Navitoclax safety, tolerability, and effect on biomarkers of senescence and neurodegeneration in aged nonhuman primates.

Alzheimer's disease (AD) is the most common global dementia and is universally fatal. Most late-stage AD disease-modifying therapies are intravenous and target amyloid beta (Aβ), with only modest effects on disease progression: there remains a high unmet need for convenient, safe, and effective therapeutics. Senescent cells (SC) and the senescence-associated secretory phenotype (SASP) drive AD pathology and increase with AD severity. Preclinical senolytic studies have shown improvements in neuroinflammation, tau, Aβ, and CNS damage; most were conducted in transgenic rodent models with uncertain human translational relevance. In this study, aged cynomolgus monkeys had significant elevation of biomarkers of senescence, SASP, and neurological damage.
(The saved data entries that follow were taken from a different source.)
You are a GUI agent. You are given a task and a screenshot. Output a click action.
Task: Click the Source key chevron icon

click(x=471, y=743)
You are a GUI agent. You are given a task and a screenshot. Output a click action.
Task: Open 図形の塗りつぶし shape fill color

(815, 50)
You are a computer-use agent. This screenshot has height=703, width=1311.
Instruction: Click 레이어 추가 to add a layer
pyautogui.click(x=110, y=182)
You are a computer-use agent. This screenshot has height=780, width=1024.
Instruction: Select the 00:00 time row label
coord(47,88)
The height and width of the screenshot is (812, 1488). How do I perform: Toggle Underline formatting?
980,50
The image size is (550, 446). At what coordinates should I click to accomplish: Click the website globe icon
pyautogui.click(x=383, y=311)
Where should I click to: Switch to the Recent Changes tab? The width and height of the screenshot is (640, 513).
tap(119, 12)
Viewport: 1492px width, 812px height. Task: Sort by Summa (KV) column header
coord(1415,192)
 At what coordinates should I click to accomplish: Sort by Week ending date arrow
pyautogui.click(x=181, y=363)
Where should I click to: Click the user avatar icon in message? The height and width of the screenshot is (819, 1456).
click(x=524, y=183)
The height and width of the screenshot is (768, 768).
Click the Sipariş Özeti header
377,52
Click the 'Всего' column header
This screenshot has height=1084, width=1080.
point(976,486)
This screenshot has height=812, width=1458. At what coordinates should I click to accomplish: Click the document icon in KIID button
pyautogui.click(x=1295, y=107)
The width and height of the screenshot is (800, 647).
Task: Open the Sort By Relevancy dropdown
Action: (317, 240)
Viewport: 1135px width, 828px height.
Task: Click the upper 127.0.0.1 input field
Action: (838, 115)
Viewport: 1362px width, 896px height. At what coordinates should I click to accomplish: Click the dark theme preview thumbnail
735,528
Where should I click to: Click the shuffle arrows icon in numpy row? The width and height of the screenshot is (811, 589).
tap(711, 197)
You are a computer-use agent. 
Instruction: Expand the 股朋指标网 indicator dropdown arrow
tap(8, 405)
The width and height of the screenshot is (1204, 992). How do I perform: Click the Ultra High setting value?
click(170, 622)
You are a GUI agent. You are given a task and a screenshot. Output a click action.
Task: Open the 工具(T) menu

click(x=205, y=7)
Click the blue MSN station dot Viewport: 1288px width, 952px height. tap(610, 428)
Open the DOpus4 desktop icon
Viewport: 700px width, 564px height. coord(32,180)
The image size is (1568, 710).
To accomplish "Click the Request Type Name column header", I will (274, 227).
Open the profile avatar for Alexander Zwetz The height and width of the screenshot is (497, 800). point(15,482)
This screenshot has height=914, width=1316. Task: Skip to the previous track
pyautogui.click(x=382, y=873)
Intermittent treatment with the senolytic navitoclax induced modest reversible thrombocytopenia; no serious drug-related toxicity was noted. Navitoclax reduced several senescence and SASP biomarkers, with CSF concentrations sufficient for senolysis. Finally, navitoclax reduced TSPO-PET frontal cortex binding and showed trends of improvement in CSF biomarkers of neuroinflammation, neuronal damage, and synaptic dysfunction. Overall, navitoclax administration was safe and well tolerated in aged monkeys, inducing trends of biomarker changes relevant to human neurodegenerative disease.

© 2024 The Authors.

The authors declare the following financial interests/personal relationships which may be considered as potential competing interests: Edward Greenberg, MD reports financial support was provided by AbbVie Inc. Edward Greenberg MD reports a relationship with AbbVie Inc that includes: employment, equity or stocks, and funding grants. EFG, MV, AS, DRR, YZ, JQW, DWW, EA, MH, CH, RD, MT, KO, WA, LD, HK, JSS, YH, KM, VZ, SY, JM, YF, AV, SW, MD, SJF, and HF are employees of AbbVie and may hold stock. KD was an employee of AbbVie at the time of the study and may hold stock. The design, study conduct, and all funding for this research was provided by AbbVie, the maker of navitoclax (ABT-263). AbbVie participated in the interpretation of data, review, and approval of the publication. If there are other authors, they declare that they have no known competing financial interests or personal relationships that could have appeared to influence the work reported in this paper.